HalfCheetahCost gymnasium environment

An actuated 8-jointed half cheetah. This environment corresponds to the HalfCheetah-v4 environment included in the gymnasium package. It is different in the fact that:

The objective was changed to a velocity-tracking task. To do this, the reward is replaced with a cost. This cost is the squared difference between the HalfCheetah’s forward velocity and a reference value (error).
Three optional variables were added to the observation space; The reference velocity, the reference error (i.e. the difference between the cheetah’s forward velocity and the reference) and the cheetah’s forward velocity. These variables can be enabled using the exclude_reference_from_observation, exclude_reference_error_from_observation and exclude_velocity_from_observation environment arguments.

The rest of the environment is the same as the original HalfCheetah environment. Below, the modified cost is described. For more information about the environment (e.g. observation space, action space, episode termination, etc.), please refer to the gymnasium library.

Important

The original code from Han et al. 2020 terminates the episode if the cheetah’s back thigh angle exceeds \(0.5 \pi\) or falls below \(-0.5 \pi\). This condition, not mentioned in the paper, is not implemented here as it’s not part of the original environment.

Observation space

The original observation space of the HalfCheetah-v4 environment contains all eight motors’ angles, velocities and torques. In this modified version, the observation space has been extended to add three additional observations:

\(r\): The velocity reference signal that needs to be tracked.
\(r_{error}\): The difference between the current and reference velocities.
\(v_{x}\): The Cheetah’s forward velocity.

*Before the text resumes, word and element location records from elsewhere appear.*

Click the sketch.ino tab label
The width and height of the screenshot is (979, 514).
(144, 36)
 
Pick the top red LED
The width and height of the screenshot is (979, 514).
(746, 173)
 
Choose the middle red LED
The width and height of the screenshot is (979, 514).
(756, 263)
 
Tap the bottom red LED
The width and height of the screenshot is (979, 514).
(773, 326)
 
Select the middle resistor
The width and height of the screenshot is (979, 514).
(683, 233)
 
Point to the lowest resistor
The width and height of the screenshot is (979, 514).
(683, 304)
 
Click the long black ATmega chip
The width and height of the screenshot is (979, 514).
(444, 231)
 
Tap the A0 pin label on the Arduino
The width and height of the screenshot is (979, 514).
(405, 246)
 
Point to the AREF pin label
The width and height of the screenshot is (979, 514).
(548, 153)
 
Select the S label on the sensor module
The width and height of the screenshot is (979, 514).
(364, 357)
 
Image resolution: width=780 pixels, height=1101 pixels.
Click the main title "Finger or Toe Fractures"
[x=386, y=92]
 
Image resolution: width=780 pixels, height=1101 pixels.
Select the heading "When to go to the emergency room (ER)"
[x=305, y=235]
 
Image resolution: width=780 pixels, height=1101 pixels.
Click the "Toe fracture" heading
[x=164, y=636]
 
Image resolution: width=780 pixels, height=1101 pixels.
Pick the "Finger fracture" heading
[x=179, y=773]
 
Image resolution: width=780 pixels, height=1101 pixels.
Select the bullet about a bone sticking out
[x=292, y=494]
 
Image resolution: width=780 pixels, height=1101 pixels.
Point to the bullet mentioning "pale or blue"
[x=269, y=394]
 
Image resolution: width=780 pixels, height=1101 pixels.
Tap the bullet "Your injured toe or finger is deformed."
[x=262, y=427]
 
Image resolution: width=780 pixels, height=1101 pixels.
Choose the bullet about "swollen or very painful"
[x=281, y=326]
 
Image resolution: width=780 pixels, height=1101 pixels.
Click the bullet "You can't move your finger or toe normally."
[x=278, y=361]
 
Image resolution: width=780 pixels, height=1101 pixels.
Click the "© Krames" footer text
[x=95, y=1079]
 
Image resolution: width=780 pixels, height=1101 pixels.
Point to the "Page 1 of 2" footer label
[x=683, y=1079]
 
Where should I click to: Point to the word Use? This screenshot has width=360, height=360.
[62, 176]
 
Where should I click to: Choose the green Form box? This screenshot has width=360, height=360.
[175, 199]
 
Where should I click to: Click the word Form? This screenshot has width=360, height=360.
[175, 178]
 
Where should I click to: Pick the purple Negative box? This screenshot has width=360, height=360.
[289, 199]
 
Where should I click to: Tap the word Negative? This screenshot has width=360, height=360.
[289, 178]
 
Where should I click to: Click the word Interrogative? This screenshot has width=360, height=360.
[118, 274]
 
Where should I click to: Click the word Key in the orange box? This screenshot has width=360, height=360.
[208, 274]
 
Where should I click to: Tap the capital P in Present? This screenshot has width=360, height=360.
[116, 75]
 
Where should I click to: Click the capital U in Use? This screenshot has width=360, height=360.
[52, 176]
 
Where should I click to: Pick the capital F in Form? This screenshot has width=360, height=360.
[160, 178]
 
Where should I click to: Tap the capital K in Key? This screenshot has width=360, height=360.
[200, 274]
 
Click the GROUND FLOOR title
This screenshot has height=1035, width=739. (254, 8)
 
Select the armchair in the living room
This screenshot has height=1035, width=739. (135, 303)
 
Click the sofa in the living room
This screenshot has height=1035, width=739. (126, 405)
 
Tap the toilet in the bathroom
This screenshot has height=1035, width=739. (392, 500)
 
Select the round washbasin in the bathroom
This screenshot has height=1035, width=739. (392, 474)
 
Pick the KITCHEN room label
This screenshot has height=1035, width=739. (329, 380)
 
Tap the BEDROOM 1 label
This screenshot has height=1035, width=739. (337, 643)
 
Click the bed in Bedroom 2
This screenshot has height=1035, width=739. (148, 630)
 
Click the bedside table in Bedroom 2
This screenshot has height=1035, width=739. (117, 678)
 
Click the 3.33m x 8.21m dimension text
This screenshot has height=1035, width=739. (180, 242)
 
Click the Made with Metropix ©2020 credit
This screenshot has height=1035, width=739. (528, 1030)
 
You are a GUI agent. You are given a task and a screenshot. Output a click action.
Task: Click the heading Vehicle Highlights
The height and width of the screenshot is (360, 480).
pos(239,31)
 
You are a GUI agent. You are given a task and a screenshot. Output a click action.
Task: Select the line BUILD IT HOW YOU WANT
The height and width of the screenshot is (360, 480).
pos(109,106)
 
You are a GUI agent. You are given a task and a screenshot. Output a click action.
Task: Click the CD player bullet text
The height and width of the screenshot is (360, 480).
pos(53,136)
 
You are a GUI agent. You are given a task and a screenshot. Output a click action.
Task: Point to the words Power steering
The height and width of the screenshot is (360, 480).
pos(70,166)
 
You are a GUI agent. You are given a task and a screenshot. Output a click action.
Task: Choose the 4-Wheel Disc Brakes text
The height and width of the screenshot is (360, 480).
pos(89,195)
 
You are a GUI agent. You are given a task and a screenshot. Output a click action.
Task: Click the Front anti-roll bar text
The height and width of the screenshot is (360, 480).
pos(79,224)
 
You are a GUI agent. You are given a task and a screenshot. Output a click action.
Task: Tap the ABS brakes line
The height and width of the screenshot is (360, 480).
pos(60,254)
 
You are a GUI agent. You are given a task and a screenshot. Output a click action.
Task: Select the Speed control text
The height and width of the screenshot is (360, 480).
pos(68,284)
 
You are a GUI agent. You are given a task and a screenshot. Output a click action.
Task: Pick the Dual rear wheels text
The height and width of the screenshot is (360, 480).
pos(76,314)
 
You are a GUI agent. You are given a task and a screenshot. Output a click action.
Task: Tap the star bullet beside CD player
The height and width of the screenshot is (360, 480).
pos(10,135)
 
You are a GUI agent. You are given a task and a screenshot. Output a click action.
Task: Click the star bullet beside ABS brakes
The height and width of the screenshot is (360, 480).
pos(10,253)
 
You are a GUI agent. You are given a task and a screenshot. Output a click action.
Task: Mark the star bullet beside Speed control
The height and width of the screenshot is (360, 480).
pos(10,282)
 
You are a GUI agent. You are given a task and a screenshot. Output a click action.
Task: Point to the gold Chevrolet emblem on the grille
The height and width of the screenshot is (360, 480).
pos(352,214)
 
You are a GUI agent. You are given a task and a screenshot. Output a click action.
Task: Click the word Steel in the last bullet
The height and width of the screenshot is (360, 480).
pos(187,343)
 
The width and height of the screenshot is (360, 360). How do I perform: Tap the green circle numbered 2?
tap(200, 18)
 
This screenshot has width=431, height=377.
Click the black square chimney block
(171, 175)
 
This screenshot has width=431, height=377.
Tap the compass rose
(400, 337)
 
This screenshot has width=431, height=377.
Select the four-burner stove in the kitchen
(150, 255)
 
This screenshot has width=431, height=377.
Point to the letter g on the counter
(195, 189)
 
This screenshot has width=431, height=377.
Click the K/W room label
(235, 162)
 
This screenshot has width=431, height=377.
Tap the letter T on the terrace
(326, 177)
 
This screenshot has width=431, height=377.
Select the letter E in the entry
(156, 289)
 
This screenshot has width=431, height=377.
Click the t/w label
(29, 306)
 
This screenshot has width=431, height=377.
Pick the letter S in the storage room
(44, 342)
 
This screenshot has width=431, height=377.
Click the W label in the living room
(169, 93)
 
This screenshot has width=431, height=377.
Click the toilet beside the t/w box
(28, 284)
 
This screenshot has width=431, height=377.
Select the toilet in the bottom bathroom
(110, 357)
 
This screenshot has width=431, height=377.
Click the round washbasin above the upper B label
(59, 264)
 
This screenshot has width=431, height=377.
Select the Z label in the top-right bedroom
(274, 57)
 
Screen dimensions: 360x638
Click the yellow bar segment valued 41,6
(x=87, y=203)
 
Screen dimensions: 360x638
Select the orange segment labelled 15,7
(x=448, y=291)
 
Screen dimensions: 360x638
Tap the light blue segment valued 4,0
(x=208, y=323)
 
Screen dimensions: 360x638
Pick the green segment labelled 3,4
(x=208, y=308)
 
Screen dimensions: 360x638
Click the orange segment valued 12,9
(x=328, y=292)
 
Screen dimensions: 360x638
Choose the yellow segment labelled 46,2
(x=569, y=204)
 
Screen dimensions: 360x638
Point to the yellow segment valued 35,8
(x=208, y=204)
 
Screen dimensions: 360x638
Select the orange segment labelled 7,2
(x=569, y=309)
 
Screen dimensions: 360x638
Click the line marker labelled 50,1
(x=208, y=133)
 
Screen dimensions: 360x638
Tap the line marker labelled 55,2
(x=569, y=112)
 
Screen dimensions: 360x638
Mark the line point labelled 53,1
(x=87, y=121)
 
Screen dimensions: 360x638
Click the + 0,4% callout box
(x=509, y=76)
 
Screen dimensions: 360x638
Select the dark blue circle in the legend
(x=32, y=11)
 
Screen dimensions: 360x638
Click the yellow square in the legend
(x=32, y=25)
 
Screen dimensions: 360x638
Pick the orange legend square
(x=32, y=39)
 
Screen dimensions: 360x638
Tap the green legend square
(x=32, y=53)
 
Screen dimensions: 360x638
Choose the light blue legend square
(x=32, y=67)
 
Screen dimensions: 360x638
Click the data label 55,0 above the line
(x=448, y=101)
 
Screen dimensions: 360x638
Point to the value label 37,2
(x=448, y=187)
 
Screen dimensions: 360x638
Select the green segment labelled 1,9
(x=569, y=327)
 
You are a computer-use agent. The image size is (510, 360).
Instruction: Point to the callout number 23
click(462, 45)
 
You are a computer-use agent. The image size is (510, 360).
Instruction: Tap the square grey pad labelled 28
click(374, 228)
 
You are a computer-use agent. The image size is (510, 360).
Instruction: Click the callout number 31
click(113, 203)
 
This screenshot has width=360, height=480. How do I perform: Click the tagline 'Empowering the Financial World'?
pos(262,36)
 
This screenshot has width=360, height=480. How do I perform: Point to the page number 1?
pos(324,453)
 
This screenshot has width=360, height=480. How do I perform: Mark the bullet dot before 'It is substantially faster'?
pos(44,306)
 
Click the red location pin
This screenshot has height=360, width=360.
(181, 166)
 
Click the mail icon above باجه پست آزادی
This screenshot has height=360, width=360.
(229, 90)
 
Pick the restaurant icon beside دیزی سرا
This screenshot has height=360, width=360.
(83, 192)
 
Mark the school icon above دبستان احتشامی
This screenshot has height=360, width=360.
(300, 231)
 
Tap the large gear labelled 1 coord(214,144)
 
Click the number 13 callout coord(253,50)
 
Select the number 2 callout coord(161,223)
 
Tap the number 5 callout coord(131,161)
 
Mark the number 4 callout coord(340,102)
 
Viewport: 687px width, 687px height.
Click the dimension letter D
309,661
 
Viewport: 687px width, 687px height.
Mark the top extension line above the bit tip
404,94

These observations optional and can be excluded from the observation space by setting the exclude_reference_from_observation, exclude_reference_error_from_observation and exclude_x_velocity_from_observation environment arguments to True.

Cost function

The cost function of this environment is designed in such a way that it tries to minimize the error between the HalfCheetah’s forward velocity and a reference value. The cost function is defined as:

\[ cost = w_{forward\_velocity} \times (x_{velocity} - x_{reference\_x\_velocity})^2 + w_{ctrl} \times c_{ctrl} \]

Where:

\(w_{forward\_velocity}\) - is the weight of the forward velocity error.
\(x_{velocity}\) - is the HalfCheetah’s forward velocity.
\(x_{reference\_x\_velocity}\) is the reference forward velocity.
\(w_{ctrl}\) is the weight of the control cost (optional).
\(c_{ctrl}\) is the control cost (optional).

The control cost is optional and can be disabled using the include_ctrl_cost environment arguments.

Environment step return

In addition to the observations, the cost and a termination and truncation boolean, the environment also returns an info dictionary:

[observation, cost, termination, truncation, info_dict]

Compared to the original HalfCheetah-v4 environment, the following keys were added to this info dictionary:

reference: The reference velocity.
state_of_interest: The state that should track the reference (SOI).
reference_error: The error between SOI and the reference.

How to use

This environment is part of the Stable Gym package. It is therefore registered as the stable_gym:HalfCheetahCost-v1 gymnasium environment when you import the Stable Gym package. If you want to use the environment in stand-alone mode, you can register it yourself.